(Dataset entries)
=== Begin Enclosure ===

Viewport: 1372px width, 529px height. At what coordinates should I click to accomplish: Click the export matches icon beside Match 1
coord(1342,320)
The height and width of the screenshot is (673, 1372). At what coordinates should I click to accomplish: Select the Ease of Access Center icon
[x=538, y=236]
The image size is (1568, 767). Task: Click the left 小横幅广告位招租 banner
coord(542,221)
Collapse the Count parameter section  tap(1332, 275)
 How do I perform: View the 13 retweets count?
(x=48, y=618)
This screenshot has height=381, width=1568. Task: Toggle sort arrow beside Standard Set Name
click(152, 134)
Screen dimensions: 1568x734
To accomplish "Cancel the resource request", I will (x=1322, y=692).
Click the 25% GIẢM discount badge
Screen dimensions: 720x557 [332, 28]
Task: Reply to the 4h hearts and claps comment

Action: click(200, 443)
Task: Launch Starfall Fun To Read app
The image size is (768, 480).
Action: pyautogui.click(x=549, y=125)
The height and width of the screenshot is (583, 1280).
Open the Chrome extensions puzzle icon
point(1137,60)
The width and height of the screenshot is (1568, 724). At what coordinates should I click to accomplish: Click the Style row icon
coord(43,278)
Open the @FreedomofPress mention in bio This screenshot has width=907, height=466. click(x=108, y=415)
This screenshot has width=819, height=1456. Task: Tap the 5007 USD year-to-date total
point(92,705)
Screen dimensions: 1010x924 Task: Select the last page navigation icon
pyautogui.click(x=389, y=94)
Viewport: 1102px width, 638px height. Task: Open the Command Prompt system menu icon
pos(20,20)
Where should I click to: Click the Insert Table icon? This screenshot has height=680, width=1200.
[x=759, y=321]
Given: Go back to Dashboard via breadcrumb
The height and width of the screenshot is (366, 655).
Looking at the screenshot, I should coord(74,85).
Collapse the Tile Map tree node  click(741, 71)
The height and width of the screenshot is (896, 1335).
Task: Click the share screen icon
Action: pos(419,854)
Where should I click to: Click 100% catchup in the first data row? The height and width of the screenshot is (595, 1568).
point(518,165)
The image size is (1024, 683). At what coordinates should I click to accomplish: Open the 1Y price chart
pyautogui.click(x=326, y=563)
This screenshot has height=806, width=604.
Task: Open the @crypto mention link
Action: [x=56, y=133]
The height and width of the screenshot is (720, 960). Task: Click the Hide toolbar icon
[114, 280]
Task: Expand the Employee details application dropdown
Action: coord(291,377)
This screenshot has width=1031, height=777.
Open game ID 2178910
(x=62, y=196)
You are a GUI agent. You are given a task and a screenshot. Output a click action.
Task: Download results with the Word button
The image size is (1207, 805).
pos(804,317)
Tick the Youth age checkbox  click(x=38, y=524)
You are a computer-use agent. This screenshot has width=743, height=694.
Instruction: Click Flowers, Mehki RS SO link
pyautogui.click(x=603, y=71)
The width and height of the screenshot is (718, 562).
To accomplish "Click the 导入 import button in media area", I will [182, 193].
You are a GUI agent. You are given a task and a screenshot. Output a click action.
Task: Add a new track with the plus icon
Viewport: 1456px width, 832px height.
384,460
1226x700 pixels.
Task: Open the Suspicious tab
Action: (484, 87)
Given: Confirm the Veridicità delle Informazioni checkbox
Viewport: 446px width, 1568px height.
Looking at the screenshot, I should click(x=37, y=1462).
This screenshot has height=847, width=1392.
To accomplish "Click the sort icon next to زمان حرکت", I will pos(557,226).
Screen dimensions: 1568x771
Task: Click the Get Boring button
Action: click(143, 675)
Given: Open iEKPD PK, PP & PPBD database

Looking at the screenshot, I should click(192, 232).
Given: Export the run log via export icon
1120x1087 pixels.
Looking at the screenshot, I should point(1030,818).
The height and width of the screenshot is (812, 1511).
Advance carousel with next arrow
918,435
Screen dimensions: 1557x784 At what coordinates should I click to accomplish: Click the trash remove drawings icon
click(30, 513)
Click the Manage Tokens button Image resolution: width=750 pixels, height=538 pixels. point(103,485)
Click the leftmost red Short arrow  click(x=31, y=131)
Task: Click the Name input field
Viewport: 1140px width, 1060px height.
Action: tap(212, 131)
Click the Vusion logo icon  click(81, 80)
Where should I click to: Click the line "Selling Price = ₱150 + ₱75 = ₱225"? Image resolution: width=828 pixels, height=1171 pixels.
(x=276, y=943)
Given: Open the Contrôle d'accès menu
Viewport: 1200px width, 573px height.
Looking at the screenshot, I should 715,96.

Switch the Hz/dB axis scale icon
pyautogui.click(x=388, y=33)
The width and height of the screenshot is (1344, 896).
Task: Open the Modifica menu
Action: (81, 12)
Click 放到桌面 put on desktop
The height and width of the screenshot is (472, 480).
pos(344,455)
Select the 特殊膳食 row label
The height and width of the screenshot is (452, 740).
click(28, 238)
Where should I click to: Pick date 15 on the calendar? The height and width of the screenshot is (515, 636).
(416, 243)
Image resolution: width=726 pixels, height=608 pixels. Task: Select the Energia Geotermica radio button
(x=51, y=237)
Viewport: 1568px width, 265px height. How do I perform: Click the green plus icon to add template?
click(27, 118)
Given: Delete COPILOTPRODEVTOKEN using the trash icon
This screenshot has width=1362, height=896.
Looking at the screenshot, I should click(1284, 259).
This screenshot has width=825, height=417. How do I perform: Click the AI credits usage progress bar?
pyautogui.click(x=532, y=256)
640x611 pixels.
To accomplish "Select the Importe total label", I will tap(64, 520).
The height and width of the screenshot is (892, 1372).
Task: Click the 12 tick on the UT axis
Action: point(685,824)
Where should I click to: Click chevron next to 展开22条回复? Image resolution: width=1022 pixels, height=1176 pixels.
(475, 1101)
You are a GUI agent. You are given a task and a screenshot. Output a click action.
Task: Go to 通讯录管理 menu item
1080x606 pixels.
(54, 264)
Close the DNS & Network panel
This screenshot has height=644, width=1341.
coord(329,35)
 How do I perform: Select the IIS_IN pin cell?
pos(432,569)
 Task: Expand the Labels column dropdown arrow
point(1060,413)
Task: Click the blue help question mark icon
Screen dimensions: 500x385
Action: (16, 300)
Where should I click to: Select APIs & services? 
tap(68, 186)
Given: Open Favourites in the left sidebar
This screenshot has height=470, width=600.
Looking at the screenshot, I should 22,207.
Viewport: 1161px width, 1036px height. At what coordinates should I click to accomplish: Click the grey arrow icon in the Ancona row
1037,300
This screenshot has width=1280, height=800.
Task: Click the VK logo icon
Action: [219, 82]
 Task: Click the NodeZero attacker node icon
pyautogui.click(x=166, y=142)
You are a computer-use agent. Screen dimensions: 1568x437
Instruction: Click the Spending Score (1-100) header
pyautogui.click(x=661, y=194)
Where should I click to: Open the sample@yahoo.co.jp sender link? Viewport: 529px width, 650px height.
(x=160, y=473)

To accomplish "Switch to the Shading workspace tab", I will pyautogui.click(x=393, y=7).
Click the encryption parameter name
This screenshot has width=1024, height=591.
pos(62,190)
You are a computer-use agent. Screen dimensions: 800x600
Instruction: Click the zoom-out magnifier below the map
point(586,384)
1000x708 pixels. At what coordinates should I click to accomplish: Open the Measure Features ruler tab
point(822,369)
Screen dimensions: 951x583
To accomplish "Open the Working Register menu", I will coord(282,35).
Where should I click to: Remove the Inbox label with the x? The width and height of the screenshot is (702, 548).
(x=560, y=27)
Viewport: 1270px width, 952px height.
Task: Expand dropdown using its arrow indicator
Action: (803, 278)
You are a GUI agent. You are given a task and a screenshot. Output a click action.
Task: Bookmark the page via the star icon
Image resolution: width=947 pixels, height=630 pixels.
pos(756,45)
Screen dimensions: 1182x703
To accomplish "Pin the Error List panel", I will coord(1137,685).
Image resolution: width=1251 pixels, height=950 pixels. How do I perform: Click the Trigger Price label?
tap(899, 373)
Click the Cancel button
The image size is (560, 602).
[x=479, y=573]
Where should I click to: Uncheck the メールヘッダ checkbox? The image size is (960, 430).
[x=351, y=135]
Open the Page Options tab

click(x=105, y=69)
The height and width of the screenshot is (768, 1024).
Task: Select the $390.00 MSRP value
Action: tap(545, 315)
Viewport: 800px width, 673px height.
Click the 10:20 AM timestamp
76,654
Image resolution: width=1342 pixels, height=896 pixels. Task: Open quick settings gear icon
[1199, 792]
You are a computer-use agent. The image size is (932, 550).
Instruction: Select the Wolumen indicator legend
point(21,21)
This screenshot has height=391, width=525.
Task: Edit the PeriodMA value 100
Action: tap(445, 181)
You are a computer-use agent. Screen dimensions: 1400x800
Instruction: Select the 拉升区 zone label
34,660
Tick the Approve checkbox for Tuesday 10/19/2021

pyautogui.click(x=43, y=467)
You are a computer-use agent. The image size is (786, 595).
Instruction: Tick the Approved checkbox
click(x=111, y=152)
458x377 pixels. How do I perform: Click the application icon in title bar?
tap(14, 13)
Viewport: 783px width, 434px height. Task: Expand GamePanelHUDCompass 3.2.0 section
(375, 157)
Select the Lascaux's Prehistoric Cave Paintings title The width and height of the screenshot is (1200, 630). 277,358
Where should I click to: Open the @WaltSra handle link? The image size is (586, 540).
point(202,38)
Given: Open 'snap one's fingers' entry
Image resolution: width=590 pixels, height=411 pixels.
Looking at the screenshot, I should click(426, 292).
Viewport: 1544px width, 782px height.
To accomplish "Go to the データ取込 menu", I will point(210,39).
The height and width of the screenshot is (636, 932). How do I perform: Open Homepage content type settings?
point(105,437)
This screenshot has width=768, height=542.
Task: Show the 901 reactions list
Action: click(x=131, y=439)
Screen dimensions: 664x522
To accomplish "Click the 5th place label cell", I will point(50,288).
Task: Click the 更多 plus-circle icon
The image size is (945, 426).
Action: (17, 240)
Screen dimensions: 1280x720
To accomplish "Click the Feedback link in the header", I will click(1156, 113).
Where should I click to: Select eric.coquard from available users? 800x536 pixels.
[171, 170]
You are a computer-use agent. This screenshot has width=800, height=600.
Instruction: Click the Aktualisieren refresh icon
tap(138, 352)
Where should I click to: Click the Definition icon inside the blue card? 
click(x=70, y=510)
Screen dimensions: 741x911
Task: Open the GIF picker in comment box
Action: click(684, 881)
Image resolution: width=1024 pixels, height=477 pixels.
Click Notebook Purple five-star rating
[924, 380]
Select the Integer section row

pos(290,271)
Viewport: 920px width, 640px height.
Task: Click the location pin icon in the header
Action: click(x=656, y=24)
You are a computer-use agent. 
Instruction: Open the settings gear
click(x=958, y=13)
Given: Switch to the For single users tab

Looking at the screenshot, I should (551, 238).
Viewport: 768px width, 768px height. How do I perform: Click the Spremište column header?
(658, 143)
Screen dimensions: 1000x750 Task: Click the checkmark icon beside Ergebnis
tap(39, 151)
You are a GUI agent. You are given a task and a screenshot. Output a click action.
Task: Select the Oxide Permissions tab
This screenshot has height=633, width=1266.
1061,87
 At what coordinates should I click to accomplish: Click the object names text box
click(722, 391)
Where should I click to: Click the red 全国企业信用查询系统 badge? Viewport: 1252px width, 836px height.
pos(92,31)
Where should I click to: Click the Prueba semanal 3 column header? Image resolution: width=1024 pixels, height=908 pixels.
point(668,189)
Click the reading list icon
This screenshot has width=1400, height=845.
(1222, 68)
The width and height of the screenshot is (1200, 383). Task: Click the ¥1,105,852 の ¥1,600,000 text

=== End Enclosure ===

Task to complete: The reply should hold only the lines from the top of the records through the line that has "The height and width of the screenshot is (583, 1280).", each one exact.

Written response:
Viewport: 1372px width, 529px height. At what coordinates should I click to accomplish: Click the export matches icon beside Match 1
coord(1342,320)
The height and width of the screenshot is (673, 1372). At what coordinates should I click to accomplish: Select the Ease of Access Center icon
[x=538, y=236]
The image size is (1568, 767). Task: Click the left 小横幅广告位招租 banner
coord(542,221)
Collapse the Count parameter section  tap(1332, 275)
 How do I perform: View the 13 retweets count?
(x=48, y=618)
This screenshot has height=381, width=1568. Task: Toggle sort arrow beside Standard Set Name
click(152, 134)
Screen dimensions: 1568x734
To accomplish "Cancel the resource request", I will (x=1322, y=692).
Click the 25% GIẢM discount badge
Screen dimensions: 720x557 [332, 28]
Task: Reply to the 4h hearts and claps comment

Action: click(200, 443)
Task: Launch Starfall Fun To Read app
The image size is (768, 480).
Action: pyautogui.click(x=549, y=125)
The height and width of the screenshot is (583, 1280).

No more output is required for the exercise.